> STATED GOAL
Report how many lines of the records contain the string "dropdown". Give the number alone.

Target pointing data
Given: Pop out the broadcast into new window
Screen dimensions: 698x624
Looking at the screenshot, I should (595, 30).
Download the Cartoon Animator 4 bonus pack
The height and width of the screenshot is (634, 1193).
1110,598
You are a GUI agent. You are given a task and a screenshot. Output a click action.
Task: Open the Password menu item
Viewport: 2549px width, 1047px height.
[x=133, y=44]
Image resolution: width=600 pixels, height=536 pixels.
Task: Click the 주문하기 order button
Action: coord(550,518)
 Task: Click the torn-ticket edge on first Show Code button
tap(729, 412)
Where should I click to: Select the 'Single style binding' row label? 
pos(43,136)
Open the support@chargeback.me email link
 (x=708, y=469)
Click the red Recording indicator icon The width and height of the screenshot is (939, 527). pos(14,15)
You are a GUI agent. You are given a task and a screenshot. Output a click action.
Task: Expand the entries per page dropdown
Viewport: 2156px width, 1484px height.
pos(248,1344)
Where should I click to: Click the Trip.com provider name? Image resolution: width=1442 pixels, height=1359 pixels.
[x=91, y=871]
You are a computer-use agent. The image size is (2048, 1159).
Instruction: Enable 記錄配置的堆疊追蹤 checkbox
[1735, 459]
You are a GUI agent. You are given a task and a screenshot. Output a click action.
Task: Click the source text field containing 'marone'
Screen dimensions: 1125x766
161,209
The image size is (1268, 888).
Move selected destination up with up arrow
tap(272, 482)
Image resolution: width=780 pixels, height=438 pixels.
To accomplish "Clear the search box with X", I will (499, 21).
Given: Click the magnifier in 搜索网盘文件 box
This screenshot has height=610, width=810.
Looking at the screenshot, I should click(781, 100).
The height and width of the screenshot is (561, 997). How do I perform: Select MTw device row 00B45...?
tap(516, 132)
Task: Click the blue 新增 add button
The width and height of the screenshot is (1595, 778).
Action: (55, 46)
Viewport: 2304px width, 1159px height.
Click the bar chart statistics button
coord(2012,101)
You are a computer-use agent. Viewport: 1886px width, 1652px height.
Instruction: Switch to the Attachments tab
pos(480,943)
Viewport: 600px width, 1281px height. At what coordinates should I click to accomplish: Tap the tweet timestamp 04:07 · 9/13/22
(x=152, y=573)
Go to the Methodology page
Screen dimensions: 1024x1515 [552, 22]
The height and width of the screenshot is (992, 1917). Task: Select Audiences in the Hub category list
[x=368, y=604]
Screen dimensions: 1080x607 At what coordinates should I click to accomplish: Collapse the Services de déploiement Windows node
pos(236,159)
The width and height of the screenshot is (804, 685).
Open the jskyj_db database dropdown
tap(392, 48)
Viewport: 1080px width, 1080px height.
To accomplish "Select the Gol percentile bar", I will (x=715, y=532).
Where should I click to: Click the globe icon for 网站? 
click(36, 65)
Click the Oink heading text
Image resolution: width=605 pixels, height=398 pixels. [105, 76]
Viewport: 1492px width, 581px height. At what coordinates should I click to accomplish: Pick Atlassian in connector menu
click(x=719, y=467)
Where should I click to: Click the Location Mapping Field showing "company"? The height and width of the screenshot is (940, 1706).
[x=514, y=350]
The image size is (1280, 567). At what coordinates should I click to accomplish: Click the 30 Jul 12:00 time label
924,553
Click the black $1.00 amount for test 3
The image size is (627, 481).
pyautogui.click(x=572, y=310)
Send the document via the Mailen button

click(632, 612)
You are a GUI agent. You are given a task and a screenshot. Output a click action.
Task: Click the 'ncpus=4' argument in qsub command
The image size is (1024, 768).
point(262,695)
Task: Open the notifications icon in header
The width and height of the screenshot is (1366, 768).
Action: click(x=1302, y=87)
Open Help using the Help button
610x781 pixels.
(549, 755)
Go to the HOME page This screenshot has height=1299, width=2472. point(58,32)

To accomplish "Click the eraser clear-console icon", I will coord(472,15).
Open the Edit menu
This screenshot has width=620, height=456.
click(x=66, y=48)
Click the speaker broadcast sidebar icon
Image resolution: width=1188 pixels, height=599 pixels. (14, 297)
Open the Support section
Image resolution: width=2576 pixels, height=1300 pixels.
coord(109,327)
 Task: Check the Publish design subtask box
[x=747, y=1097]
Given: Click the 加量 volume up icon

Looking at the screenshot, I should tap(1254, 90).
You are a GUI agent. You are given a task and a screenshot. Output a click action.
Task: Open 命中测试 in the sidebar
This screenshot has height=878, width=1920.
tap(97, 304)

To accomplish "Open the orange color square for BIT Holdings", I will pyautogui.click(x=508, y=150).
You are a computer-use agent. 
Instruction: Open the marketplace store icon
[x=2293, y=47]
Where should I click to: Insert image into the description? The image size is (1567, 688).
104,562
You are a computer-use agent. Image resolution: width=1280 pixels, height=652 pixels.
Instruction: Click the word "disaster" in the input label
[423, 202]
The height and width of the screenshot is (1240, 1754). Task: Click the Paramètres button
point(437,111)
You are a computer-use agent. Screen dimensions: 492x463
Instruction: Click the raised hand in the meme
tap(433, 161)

> EXPECTED ANSWER
2